YOUR GOAL - From the line that contains "1080x1933 pixels. How" down to the last line of the entries, repeat every line exactly. Do not carry over the pictures.

MATERIAL SUPPLIED -

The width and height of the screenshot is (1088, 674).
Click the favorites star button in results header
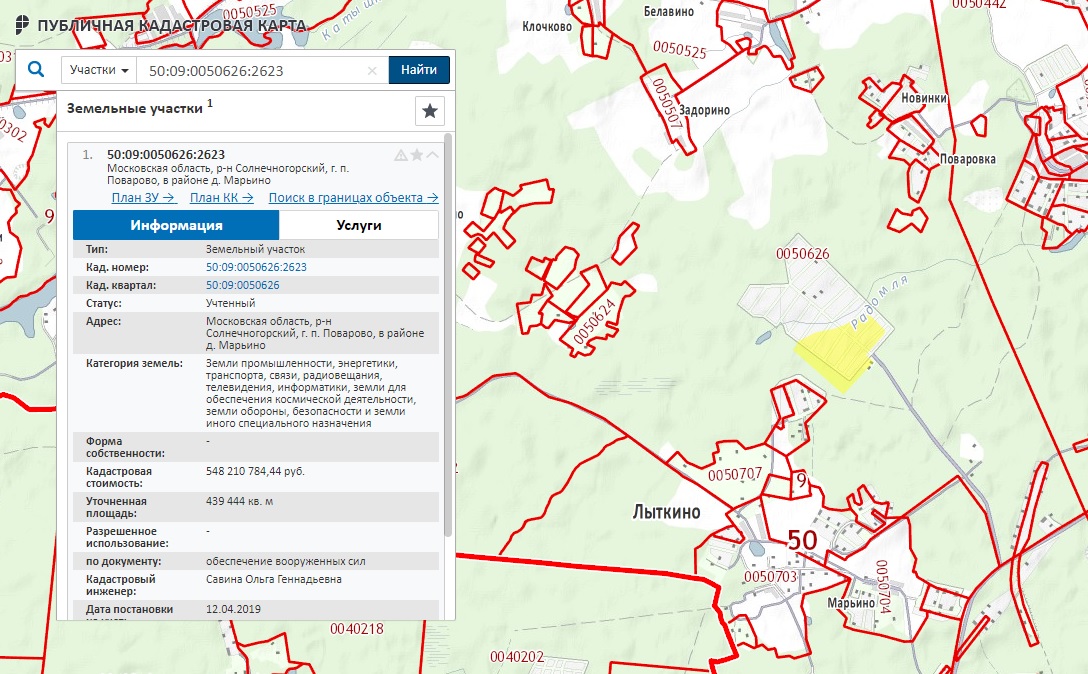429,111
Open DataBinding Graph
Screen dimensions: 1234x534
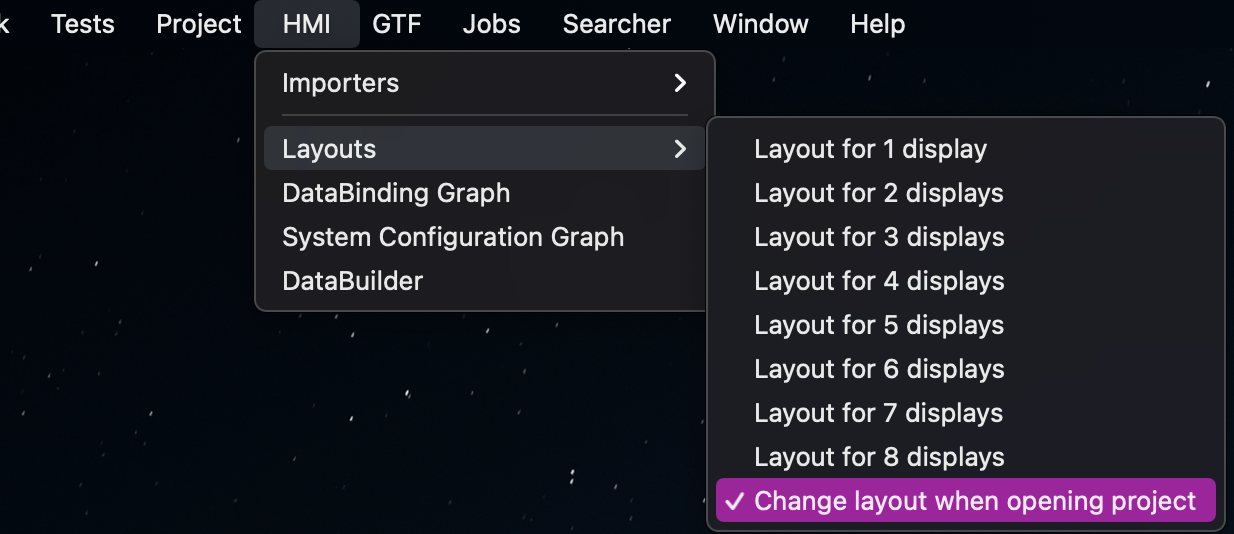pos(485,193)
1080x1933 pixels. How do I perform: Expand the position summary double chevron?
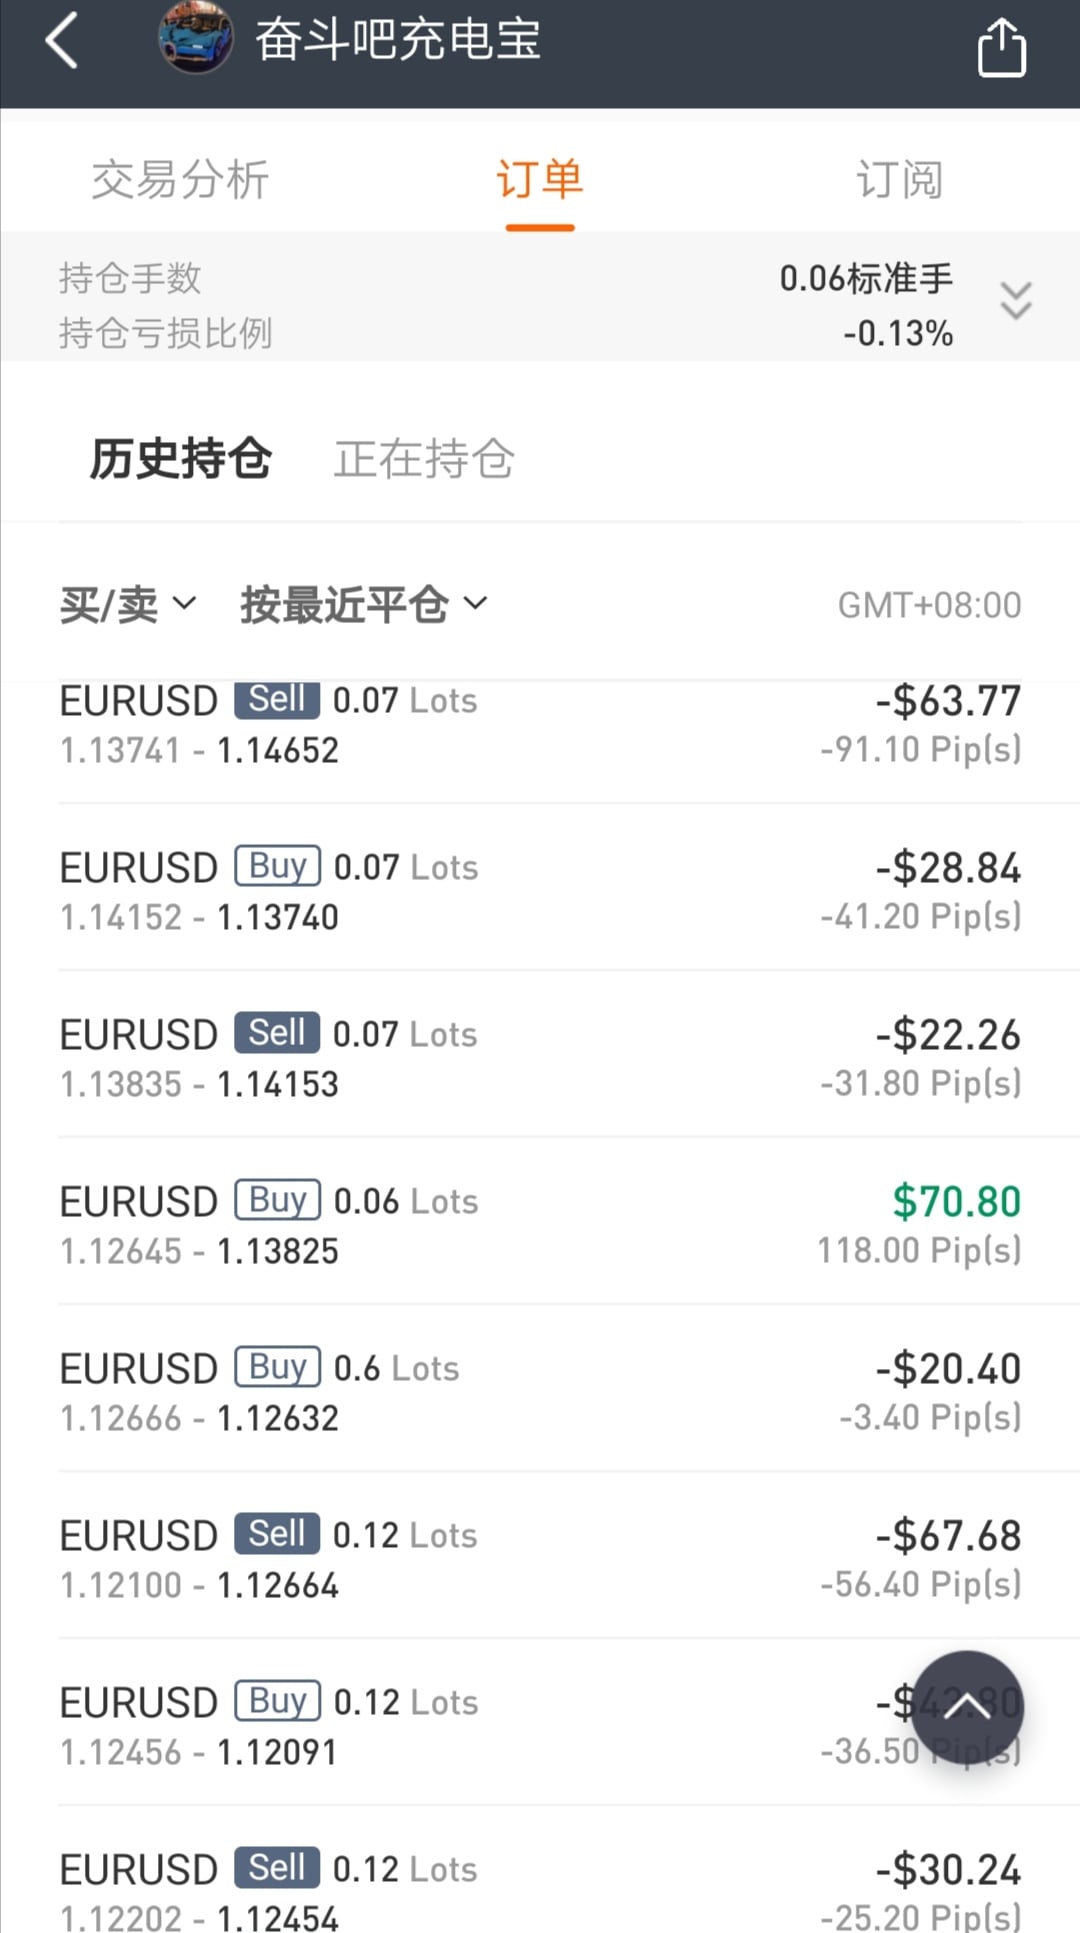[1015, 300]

RESULT OF THE EXERCISE -
1080x1933 pixels. How do I perform: Expand the position summary double chevron?
[1015, 300]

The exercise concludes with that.